Jason Edwin leads the Kent State Golden Flashes into Omaha on Tuesday night, in a return game of last year’s ESPN Bracket Buster fiasco. The Jays were thumped by the Flashes last February, and this year’s Kent State squad is arguably better than last year’s. Edwin averages 13 points, 5 rebounds, and 2 assists per game so far this season, which included a win over a quality ACC team (Florida State) and a close loss at Marquette. The Jays win a close one, as Altman and McKinney won’t let this team look ahead to the Showdown with the ‘Skers.

Wednesday, December 01, 2004

Creighton 73, Xavier 72

Resiliency is a funny thing. You hate to see a team be resilient, because that means they are losing. We were not losing after the first half against Xavier – we were getting crushed. Combine the electric atmosphere at the Cintas Center in Cincinnati, the favorable “home” calls given to Xavier most of the game, and the lack of defensive presence in the paint for the Bluejays for 20 minutes, and you get a nine point deficit at half. As Dana Altman said in his post game interview, the coaching staff was very disappointed with the first half. “Things were not exactly going our way,” Altman said wryly, acknowledging what most Jays fans watching the game saw – tic-tac fouls on the Jays, no-calls on Xavier, and an apparent shot clock operator who felt the need to pause the 35-second clock during the Jays’ best press of the night.

But that is the great thing about resiliency – if you show heart, determination, and play harder and smarter than your opponent, you can come back from anything. Creighton shot 33% from the field in the first half while being out rebounded 26-6. The Jays were getting manhandled in the paint on both sides of the court, and all of a sudden jump shots were not falling for the boys in blue. To only be down 9 points at half was somewhat of a surprise. What wasn’t surprising, though, was that the Jays came back. You knew that Creighton wouldn’t play 40 minutes of bad basketball, and with the shooters the Jays put on the floor 9 points isn’t necessarily an insurmountable deficit.

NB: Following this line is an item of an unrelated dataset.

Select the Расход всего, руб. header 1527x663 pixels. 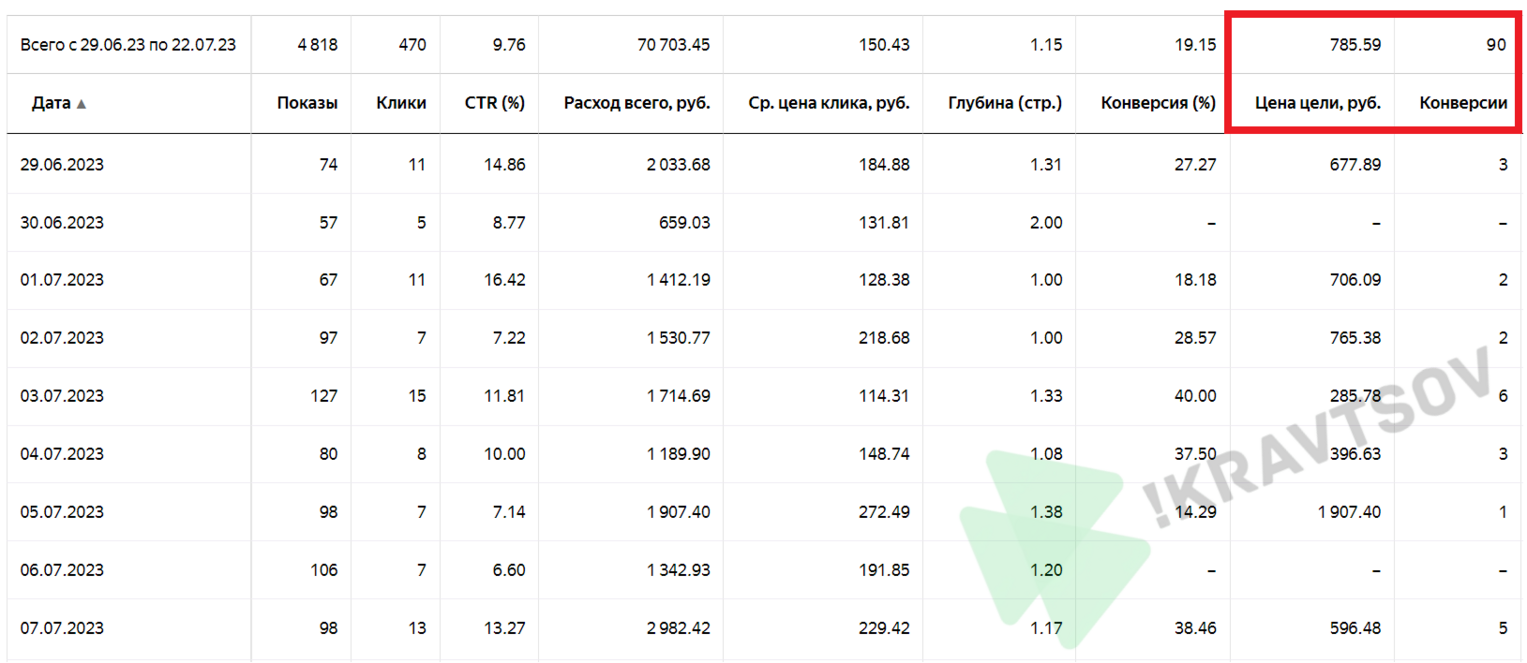coord(637,103)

So how did the Jays win this game? How resilient were they in the second half? They out rebounded Xavier 16-10 in the final 20 minutes. They hit 5-7 three-point shots (71%), shot 52% from the field overall in the second half, and hit 7-11 from the free throw line. Most importantly, they turned the ball over five times. FIVE! In front of a hostile crowd, against arguably the most athletic team the Jays have faced this year, in their first true road game of the year. And three of those turnovers were by Nate Funk, as he tried to make some type of offense for himself after the Musketeers pressed him defensively beyond the arc and limited his open looks from the perimeter.

The Jays kept their composure. The easy thing for this team to do would have been to quit. They could have responded negatively to the phantom foul calls in the first half, or the repeated dunks that Xavier’s big men kept throwing down. But in the end, it was Xavier’s coach Sean Miller wilting under the pressure. It was my favorite picture from the game – the opposing coach, who’s team lost 11- and 8-point leads in the second half, with a bulging bead of sweat on his brow, trying to draw up a play with 11 seconds left and his team trailing by 1 point at home.

The Jays never quit last night. In fact, there doesn’t seem to be a lot of quit in this team. I guess that is what happens when your leader is Tyler McKinney, you have a group of new players with everything to prove, and your coach will not accept poor effort. That is resiliency.